POLITIK
Surya Paloh: NasDem Hormati Putusan MKD Soal Penonaktifan Sahroni dan Nafa Urbach
AKTUALITAS.ID – Ketua Umum Partai NasDem Surya Paloh menegaskan pihaknya menghormati keputusan Mahkamah Kehormatan Dewan (MKD) DPR RI yang menjatuhkan sanksi penonaktifan terhadap dua kadernya, Ahmad Sahroni dan Nafa Urbach.
Diketahui, MKD menjatuhkan sanksi penonaktifan selama enam bulan kepada Sahroni dan tiga bulan kepada Nafa Urbach setelah keduanya dinilai melanggar kode etik anggota dewan.
“Itu mekanisme DPR yang harus kita hormati. Partai sudah memberikan nonaktif, MKD melaksanakan prosesnya sebagaimana mekanisme yang ada di dewan, saya pikir itu juga kita hormati,” kata Surya Paloh dalam keterangannya, Minggu (9/11/2025).
Paloh menegaskan hingga kini Partai NasDem belum memutuskan melakukan pergantian antarwaktu (PAW) terhadap kedua anggota DPR tersebut. Menurutnya, partai memilih menunggu dan menghormati proses etik yang sedang berjalan di DPR.
“Sampai saat ini belum (melakukan PAW). Maksudnya memang kita menghormati ya semua proses itu,” ujarnya.
Sebelumnya, MKD DPR RI memutuskan Ahmad Sahroni bersalah dan melanggar kode etik setelah menilai pernyataannya yang merespons kritik publik soal pembubaran DPR dinilai tidak bijak.
“Bahwa telah mencermati pernyataan teradu lima Ahmad Sahroni yang dipersoalkan para pengadu, mahkamah berpendapat pernyataan tersebut tidak bijak,” ujar Wakil Ketua MKD DPR RI Imron Amin saat sidang etik di Kompleks Parlemen, Senayan, Jakarta, Rabu (5/11/2025).

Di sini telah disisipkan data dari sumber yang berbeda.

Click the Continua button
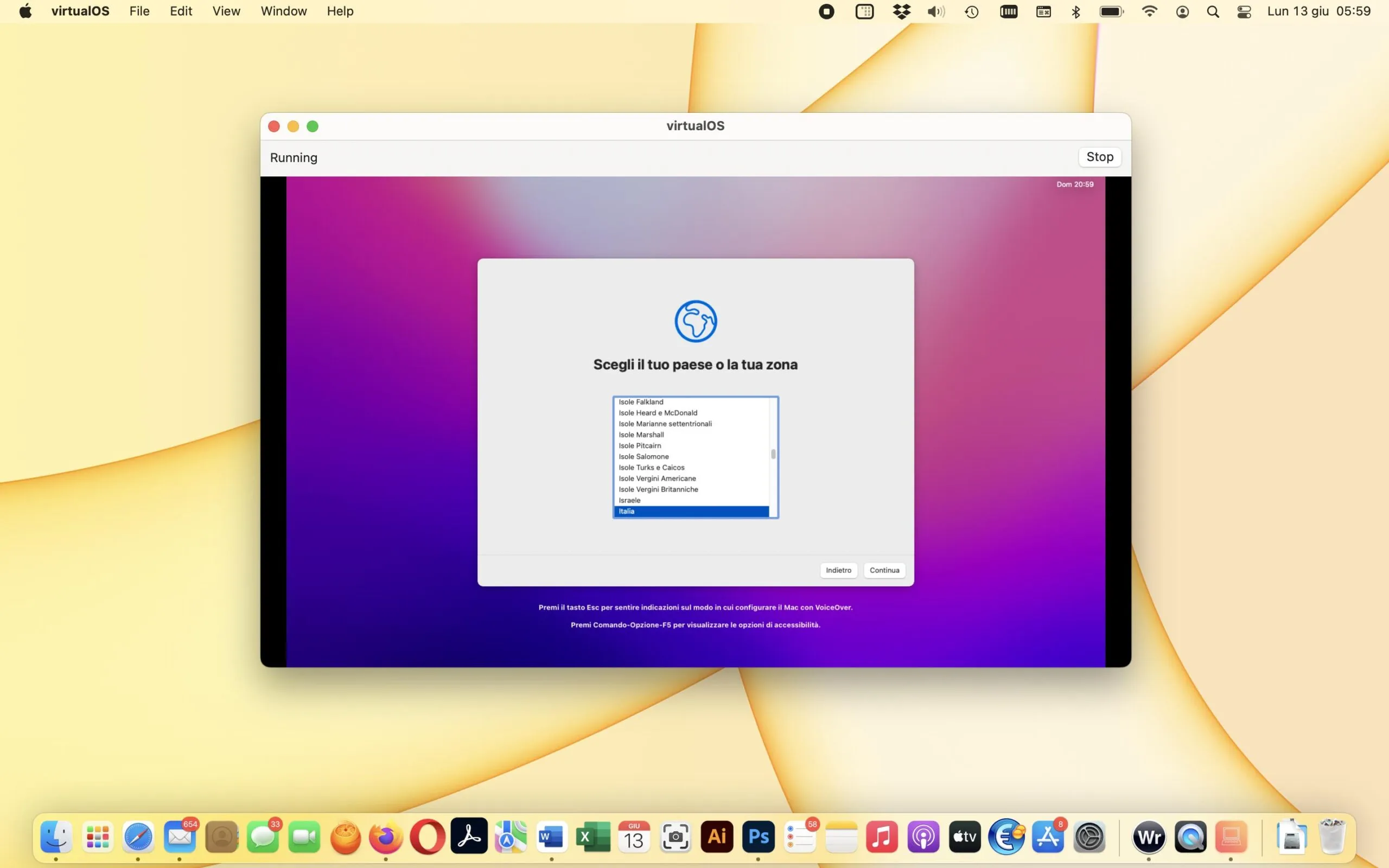The image size is (1389, 868). pos(884,570)
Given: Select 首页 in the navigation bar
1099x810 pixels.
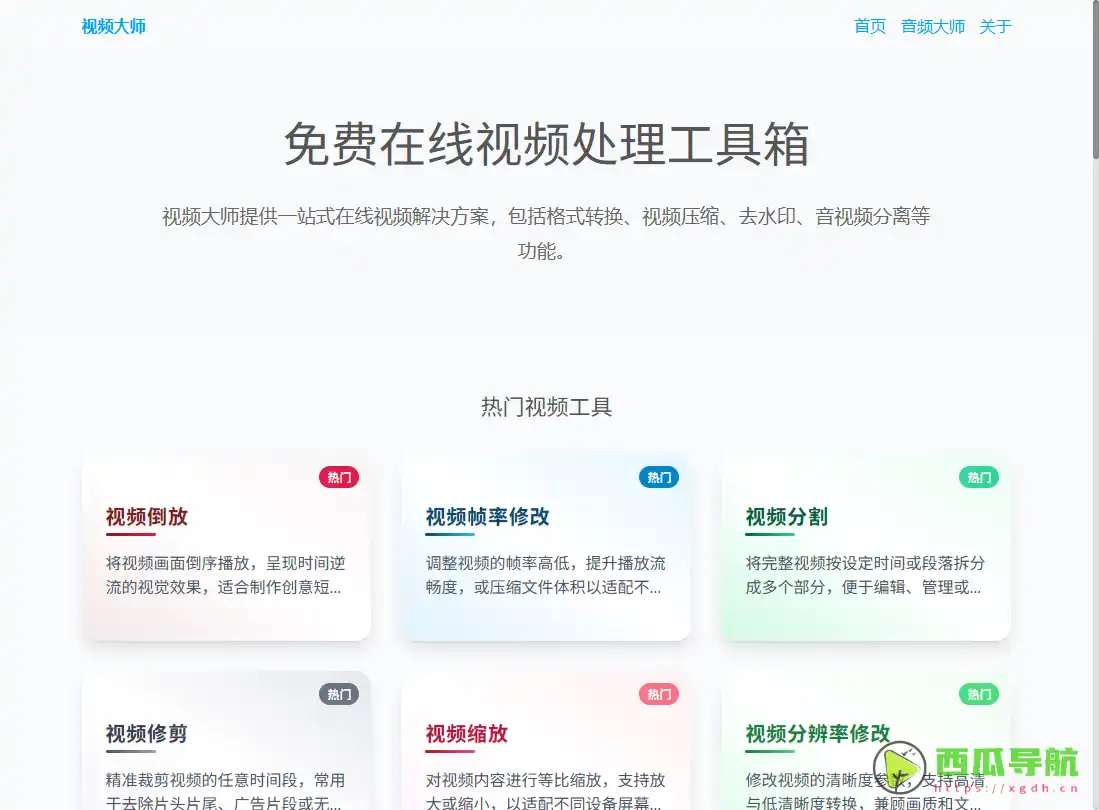Looking at the screenshot, I should pyautogui.click(x=868, y=27).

Imron menegaskan, sebagai pejabat publik, Sahroni seharusnya lebih berhati-hati dalam memilih diksi dan menyampaikan pernyataan.
“Seharusnya teradu menanggapi dengan pemilihan kalimat yang pantas dan bijaksana, tidak menggunakan kata-kata yang tidak pas,” kata Imron.
Namun, MKD juga mempertimbangkan insiden penjarahan rumah Sahroni oleh massa akibat berita bohong yang beredar, sebagai hal yang meringankan dalam proses penjatuhan sanksi.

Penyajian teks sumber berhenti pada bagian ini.